FIG 3.

Peroxygenase activities of the purified recombinant AfPXG. (A) Co-oxidation of radiolabeled polyunsaturated fatty acids in the presence of cumene hydroperoxide (CuOOH), hydrogen peroxide (H₂O₂), 9-hydroperoxy-10,12-octadecadienoic acid (9-HPOD), or 13-hydroperoxy-9,11-octadecadienoic acid (13-HPOD). ¹⁴C-labeled substrates metabolized by purified recombinant AfPXG were separated by TLC and analyzed by radiodetection.
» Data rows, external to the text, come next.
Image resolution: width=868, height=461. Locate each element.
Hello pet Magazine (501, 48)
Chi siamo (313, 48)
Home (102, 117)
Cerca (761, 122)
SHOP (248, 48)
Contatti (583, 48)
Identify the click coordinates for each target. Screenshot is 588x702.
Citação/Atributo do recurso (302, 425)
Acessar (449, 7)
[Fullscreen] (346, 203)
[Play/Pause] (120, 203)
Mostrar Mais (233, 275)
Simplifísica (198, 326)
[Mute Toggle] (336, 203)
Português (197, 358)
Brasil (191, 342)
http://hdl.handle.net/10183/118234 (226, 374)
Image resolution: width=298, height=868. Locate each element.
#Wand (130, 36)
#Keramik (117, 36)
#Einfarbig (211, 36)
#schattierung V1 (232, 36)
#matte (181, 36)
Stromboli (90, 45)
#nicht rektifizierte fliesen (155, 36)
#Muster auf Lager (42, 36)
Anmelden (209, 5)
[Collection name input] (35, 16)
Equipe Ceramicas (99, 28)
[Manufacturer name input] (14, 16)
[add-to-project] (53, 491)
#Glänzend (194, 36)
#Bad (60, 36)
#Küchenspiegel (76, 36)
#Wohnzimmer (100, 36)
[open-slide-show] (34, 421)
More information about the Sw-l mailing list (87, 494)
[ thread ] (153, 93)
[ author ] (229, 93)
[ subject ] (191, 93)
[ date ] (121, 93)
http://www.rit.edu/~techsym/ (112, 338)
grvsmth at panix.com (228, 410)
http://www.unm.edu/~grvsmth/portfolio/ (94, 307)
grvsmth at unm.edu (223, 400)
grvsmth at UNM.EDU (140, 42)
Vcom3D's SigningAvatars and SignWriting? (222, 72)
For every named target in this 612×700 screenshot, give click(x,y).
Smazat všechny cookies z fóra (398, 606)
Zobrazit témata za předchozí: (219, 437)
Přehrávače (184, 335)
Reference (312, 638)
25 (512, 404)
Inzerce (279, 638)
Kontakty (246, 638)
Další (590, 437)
C_18:1, oleic acid; C_18:2, linoleic acid; C_18:3, linolenic acid. *, P < 0.05; **, P < 0.01; ***, P < 0.001. Different lowercase letters indicate significant differences (P < 0.05) for the fatty acids used. (B and C) UV-HPLC analysis of the metabolization of fatty acid hydroperoxides by purified AfPXG. (I) Products formed after 2 h of incubation at 27°C of 13-HPOD or 9-HPOD by AfPXG; (II) 13-HOD or 9-HOD standards; (III) 13-HPOD or 13-HPOD incubated with heat-inactivated AfPXG. 9-HPOD and 13-HPOD did not differ in their ability to co-oxidize the reactions when the difference was analyzed by the t test. This FAOOH reduction capacity was significantly different from that measured in the presence of H₂O₂ and cumene hydroperoxide when analyzed by the t test.